Even if you've managed to keep the courtroom out of your bedroom, plenty of other uncertainties remain. Does having an undetectable viral load mean you're no longer infectious? How do sexually transmitted infections (STIs) affect people with HIV? How do you initiate sex if you think your prospective partner may be poz-phobic?
HIV-positive gay men may find these questions especially pressing. Gay culture can put a lot of value (and pressure) on having sex. How can a poz gay man feel healthy and horny when sex seems so fraught with potential landmines? Here are some issues that you might consider as you chart your course.
First, you can begin by acknowledging that just as your life didn't end when you were diagnosed with HIV, your sex life doesn't have to end either. Sexual health is an important part of your overall health; it means taking care of yourself as well as your partner's well-being -- physical, mental and emotional -- while still getting hot and heavy.
Second, there are countless shelves of material describing how to lower HIV transmission risk through safer sex. Check out some of these for yourself at www.catie.ca, or better yet, call CATIE's HIV information line at 1.800.263.1638 to get all the info you need. But a worthwhile sexual health discussion certainly shouldn't begin and end there. Poz gay men need to hear that they are still sexual and sexually desirable, despite the homophobia and AIDS-phobia that may surround them. They need to know how to discuss HIV openly and honestly with their partners. And they need accurate facts -- not just about HIV transmission risk, but about STIs, hepatitis C, recreational drugs and more.
One of the most recent controversial questions is whether an HIV-positive person on antiretroviral treatment and with an undetectable viral load can pass on HIV to another person through sex. While it's impossible to do justice to this question in just a few words, the short answer is yes -- it is still possible to transmit the virus.

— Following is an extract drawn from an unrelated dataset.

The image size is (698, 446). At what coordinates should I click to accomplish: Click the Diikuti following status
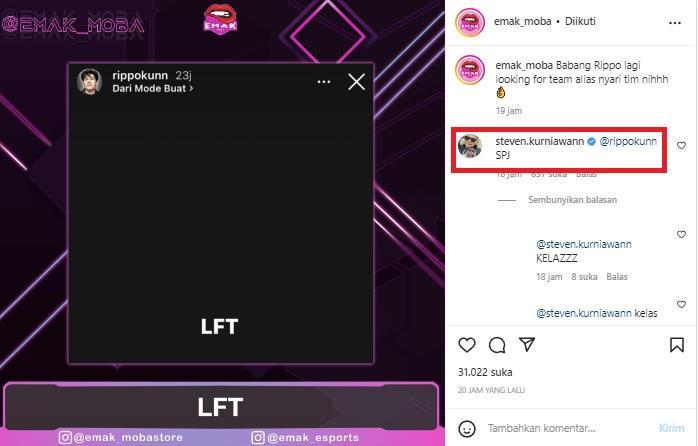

Although there is convincing evidence that an undetectable viral load can lower the risk considerably, there are too many variables to be certain and there has been very little study of this issue in gay men (see "Sex, Drugs and Viral Load" in the Winter 2008 The Positive Side).
Third, sexually transmitted infections other than HIV may require special attention if you are HIV positive. Some, such as herpes, can be more severe in people with HIV. Others, such as syphilis, can require more aggressive treatment (currently, while a single dose of intramuscular penicillin is the standard treatment for early-stage syphilis, some experts may prescribe a stronger course of treatment for PHAs). Additionally, certain types of STIs -- such as syphilis, herpes and gonorrhea -- can increase the risk of transmitting HIV during sex. Take-home message: Sexually active poz gay men should get tested for STIs regularly.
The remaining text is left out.